WHAT IS REQUIRED: In the entries below, the line with "This screenshot has height=766, width=1568." marks the start. Return it and every following line exactly, ending with the last.

MATERIAL PROVIDED:
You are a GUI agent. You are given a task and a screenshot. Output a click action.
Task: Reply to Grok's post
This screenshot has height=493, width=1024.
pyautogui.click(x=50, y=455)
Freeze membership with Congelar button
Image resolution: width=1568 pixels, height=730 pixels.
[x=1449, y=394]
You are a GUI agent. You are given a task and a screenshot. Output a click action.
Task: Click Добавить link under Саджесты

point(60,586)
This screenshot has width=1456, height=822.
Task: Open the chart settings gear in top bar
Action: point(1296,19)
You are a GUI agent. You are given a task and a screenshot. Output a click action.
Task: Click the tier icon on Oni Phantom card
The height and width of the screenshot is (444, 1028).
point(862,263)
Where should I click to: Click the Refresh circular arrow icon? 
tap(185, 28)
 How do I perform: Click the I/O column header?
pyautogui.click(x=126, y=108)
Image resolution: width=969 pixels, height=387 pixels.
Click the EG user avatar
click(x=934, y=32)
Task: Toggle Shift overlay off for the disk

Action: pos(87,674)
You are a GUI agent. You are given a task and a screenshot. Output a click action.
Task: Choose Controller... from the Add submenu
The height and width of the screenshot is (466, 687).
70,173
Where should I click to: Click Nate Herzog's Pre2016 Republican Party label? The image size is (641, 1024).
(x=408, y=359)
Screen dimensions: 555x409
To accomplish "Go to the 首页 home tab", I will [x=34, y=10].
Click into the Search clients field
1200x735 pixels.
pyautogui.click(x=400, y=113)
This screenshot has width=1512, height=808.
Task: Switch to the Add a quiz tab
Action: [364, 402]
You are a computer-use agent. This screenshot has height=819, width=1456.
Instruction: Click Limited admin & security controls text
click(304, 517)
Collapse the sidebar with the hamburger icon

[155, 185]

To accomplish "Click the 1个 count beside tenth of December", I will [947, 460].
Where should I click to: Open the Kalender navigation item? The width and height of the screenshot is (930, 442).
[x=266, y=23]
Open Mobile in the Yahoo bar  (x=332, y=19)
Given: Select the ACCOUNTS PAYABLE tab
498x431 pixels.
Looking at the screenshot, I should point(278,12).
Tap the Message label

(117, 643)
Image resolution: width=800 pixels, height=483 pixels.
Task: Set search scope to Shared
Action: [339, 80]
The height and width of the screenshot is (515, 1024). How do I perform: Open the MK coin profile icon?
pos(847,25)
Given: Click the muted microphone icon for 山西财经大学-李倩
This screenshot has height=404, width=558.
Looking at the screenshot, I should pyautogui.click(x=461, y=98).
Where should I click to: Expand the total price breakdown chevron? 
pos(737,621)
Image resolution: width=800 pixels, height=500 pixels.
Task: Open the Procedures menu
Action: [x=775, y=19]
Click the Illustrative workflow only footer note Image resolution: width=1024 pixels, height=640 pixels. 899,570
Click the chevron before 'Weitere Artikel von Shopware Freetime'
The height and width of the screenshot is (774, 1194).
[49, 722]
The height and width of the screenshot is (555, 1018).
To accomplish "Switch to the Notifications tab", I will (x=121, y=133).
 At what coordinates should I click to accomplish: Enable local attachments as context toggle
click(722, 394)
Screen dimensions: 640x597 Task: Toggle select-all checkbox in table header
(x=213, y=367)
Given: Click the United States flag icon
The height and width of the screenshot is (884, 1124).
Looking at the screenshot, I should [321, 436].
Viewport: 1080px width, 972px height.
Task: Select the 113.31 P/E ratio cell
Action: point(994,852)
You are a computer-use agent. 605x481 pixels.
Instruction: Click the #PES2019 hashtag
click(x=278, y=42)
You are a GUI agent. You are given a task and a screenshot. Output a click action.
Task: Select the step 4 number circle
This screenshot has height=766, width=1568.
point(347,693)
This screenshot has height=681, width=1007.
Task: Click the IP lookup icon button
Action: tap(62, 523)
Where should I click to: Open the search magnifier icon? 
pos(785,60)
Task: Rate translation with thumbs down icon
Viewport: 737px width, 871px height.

SOLUTION TO THIS TASK:
This screenshot has height=766, width=1568.
point(347,693)
This screenshot has height=681, width=1007.
Task: Click the IP lookup icon button
Action: tap(62, 523)
Where should I click to: Open the search magnifier icon? 
pos(785,60)
Task: Rate translation with thumbs down icon
Viewport: 737px width, 871px height.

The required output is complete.